A localização real do sinal luminoso D circulado em vermelho está dentro da cintura pélvica. Isso é mais fácil de interpretar quando a imagem gira durante o filme. Para gerar o filme DLI micro CT 3D, vá para o menu de ferramentas e selecione animações predefinidas de animação 3D, eixo no sentido anti-horário e, em seguida, duração total.
Defina esse valor como 10 segundos ou 25 quadros por segundo. Quando as configurações da animação 3D estiverem corretas, pressione gravar e salve as reconstruções DLI micro CT 3D como um arquivo VI. É vital fazer essas reconstruções usando configurações idênticas para que sejam comparáveis.
Também é importante fazer os vídeos usando o mesmo número de quadros por segundo e duração total. Caso contrário, o tempo do vídeo 40 não é homogêneo. No computador, abra o Windows Live Movie Maker e crie um novo arquivo.
Insira as reconstruções de micro TC DLI em ordem cronológica desde o primeiro dia após a infecção. Usando a guia de ferramentas, adicione legendas ao início de cada vídeo selecionando o vídeo, selecionando página inicial e, em seguida, selecionando adicionar legenda. O texto na legenda pode ser formatado na barra de ferramentas e o local da legenda também é ajustável.
Agora adicione uma página de título clicando em home e depois em title. Digite seu título na caixa usando a barra de ferramentas para formatar o texto. Em seguida, salve o projeto como um arquivo MMP.
Isso é essencial se você quiser alterar o filme. Por fim, salve o filme como um arquivo WMV no menu do criador de filmes, selecione salvar filme e escolha as quatro opções de computador que os controles são essenciais para uma boa técnica. Antes de infectar camundongos, o inóculo bacteriano usado foi determinado como bioluminescente.
Após a gavagem oral com roedor bioluminescente, verificou-se se o sinal podia ser observado no estômago do animal ilustrado por uma ponta de seta branca e ausente dos pulmões. O mesmo camundongo será mostrado em exemplos subsequentes de uma infecção individual. A prótese zero é um patógeno extracelular confinado ao lúmen intestinal durante a infecção demonstrada.
Assim, é eliminado nas fezes, que foram analisadas para mostrar que a colonização aumenta do segundo para o sexto ou sétimo dia, quando a infecção atinge o pico diariamente. A micro TC de luz D foi usada para avaliar a distribuição espacial de bactérias bioluminescentes dentro deste camundongo usando o esqueleto como referência anatômica. No terceiro dia, pós-infecção, pequenos focos bioluminescentes foram observados no cólon ilustrados por uma seta azul.
Esses focos exibiram um aumento moderado na intensidade da bioluminescência no quinto dia pós-infecção, com pouca mudança na distribuição espacial no sétimo dia pós-infecção, houve um aumento significativo na bioluminescência e os focos bioluminescentes se espalharam por todo o cólon.

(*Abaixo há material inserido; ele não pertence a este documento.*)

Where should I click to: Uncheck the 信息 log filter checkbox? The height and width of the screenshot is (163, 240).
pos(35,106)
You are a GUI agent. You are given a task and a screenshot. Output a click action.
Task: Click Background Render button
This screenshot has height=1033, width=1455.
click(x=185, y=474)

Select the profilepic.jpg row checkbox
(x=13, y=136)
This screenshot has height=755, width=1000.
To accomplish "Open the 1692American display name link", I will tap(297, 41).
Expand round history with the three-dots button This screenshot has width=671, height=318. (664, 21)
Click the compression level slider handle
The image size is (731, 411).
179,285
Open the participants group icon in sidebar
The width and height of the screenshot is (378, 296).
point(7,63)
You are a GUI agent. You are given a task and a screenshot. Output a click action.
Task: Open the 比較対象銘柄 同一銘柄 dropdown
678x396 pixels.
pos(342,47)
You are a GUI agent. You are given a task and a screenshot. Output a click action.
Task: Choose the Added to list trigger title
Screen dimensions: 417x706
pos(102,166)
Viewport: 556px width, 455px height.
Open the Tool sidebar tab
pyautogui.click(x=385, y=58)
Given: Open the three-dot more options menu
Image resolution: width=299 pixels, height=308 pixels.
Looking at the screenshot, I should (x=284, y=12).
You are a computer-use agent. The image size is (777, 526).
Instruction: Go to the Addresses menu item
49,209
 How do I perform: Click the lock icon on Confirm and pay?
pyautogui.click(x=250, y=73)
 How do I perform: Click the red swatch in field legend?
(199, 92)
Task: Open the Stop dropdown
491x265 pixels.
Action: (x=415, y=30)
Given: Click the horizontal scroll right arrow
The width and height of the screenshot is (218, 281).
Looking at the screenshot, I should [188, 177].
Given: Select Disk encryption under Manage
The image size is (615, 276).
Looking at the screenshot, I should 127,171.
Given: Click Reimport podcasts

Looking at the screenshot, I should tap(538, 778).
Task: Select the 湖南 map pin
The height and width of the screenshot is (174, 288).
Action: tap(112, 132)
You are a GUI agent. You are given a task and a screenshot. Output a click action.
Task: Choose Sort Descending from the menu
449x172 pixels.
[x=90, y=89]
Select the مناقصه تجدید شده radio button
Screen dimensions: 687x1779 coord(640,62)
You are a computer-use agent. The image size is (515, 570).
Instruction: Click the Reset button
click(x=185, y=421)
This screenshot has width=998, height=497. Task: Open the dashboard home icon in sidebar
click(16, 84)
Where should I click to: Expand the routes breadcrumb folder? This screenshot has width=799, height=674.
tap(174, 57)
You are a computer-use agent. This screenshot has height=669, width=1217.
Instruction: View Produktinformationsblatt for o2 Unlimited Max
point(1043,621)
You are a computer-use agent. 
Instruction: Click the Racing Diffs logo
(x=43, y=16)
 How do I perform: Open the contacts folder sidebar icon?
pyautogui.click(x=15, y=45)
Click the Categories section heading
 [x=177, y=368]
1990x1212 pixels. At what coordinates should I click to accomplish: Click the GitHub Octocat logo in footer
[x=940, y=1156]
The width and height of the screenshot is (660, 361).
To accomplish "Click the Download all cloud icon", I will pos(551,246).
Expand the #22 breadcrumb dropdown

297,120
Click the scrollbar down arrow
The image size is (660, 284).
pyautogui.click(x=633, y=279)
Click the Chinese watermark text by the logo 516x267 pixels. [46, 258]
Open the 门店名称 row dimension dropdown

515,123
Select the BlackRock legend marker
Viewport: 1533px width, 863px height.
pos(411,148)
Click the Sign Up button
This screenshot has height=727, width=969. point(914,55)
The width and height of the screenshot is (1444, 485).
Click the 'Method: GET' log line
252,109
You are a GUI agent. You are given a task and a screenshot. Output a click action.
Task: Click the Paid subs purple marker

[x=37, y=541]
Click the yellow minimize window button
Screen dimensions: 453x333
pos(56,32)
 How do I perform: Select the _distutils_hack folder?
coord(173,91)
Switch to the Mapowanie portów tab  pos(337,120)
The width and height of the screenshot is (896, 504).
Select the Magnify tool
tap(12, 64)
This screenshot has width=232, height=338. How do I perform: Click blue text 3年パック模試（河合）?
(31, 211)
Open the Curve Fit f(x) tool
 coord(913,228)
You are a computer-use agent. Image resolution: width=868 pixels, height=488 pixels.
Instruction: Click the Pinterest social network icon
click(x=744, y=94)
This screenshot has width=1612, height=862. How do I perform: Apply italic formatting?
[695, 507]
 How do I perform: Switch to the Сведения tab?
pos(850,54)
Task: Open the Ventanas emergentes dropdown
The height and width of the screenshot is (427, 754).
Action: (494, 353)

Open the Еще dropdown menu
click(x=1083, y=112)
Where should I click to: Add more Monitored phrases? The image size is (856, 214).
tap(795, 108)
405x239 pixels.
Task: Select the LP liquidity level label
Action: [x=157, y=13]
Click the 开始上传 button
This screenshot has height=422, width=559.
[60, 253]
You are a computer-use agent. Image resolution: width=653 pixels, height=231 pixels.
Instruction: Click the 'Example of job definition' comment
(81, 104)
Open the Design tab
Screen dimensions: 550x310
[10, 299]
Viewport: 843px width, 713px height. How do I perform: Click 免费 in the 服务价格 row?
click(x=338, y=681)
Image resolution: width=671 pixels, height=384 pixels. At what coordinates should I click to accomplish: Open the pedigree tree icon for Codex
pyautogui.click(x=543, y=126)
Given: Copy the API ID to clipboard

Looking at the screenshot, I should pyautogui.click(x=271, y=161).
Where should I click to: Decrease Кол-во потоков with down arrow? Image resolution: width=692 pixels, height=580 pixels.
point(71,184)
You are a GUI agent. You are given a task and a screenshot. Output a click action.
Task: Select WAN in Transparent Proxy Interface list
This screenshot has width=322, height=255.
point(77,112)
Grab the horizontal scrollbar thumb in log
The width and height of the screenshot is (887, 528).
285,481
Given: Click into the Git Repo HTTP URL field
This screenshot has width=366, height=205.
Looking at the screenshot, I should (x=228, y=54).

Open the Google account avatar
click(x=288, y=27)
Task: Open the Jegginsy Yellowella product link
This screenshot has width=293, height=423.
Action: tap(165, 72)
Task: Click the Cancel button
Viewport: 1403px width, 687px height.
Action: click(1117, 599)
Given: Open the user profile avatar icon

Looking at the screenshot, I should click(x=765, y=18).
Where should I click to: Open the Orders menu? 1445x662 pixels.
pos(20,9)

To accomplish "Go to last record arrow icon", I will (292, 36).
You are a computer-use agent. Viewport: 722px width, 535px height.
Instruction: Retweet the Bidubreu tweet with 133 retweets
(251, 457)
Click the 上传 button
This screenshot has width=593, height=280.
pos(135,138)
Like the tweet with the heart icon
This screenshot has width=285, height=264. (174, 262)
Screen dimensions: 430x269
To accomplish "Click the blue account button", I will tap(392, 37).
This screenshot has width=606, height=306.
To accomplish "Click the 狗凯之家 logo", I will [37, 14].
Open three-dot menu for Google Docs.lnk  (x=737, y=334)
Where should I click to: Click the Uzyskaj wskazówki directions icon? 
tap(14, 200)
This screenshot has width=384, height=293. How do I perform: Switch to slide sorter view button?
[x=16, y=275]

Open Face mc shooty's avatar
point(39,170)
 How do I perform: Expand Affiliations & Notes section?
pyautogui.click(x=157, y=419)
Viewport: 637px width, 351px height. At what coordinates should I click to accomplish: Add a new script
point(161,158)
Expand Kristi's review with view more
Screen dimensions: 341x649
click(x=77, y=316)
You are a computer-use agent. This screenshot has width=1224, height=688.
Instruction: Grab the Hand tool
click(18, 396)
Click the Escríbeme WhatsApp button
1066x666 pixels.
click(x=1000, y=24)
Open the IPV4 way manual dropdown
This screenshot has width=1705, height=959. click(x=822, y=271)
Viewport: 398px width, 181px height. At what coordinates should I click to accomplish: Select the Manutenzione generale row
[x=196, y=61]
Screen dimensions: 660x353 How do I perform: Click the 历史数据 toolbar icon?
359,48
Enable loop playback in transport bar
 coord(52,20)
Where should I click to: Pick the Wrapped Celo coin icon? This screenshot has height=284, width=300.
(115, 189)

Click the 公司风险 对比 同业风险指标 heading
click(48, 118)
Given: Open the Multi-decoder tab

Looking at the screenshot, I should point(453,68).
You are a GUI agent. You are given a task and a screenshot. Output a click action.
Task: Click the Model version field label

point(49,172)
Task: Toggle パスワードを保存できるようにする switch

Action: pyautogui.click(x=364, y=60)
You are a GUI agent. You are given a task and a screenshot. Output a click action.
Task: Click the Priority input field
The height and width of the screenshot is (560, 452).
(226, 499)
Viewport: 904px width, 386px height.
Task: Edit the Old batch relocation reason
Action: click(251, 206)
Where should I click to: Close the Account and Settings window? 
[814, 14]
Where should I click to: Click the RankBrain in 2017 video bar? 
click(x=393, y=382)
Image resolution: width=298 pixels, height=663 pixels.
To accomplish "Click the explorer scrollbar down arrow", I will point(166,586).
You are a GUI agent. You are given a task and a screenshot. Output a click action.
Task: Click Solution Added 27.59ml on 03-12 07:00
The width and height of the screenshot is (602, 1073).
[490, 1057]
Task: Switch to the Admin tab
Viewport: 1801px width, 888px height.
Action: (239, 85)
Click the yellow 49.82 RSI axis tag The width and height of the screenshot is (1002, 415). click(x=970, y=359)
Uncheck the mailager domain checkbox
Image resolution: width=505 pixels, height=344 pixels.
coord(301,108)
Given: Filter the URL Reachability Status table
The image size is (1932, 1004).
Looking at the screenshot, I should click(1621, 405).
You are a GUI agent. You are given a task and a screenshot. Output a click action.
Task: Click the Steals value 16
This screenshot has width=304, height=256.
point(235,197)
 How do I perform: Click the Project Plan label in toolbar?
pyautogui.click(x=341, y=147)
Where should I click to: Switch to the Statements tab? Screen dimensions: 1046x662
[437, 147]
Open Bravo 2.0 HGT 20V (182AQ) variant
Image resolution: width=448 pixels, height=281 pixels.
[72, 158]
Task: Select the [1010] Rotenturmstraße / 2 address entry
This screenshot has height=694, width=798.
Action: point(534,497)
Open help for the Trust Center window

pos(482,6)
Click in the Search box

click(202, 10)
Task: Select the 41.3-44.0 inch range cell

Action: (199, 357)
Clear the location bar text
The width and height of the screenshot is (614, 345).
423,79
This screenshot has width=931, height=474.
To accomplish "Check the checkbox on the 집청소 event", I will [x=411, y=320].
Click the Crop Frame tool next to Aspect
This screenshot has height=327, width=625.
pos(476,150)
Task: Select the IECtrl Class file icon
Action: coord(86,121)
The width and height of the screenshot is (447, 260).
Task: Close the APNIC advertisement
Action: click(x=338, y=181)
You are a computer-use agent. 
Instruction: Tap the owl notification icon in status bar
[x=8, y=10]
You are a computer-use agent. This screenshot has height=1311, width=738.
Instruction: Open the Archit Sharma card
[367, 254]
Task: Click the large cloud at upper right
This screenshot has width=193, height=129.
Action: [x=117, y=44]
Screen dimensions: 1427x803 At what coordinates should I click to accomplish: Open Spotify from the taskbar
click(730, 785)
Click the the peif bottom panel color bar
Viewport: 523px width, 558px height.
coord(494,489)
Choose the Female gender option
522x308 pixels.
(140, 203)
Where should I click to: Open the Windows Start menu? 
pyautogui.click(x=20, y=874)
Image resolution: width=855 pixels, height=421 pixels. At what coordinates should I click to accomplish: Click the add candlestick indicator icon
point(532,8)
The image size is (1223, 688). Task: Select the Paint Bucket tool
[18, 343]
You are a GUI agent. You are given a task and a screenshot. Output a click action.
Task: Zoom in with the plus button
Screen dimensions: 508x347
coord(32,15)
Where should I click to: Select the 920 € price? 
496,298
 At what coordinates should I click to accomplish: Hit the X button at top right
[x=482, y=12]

Três reconstruções de microtomografia computadorizada de luz DD do primeiro ao oitavo dia após a infecção ilustram a disseminação da infecção por soro deum. A infecção bacteriana começa como focos distintos dentro do gastrointestinal proximal.
No terceiro dia, a infecção se espalha para o cólon. Nos dias seguintes, os focos de infecção se espalharam ainda mais, crescendo em tamanho e número. A infecção atinge seu pico no sétimo dia.
Então, no oitavo dia, as colônias foram reduzidas a dois focos bacterianos distintos no cólon proximal e distal. Essa tecnologia permitirá que os pesquisadores estudem o mecanismo de colonização e infecção bacteriana em tempo real e investiguem a eficácia das estratégias de intervenção.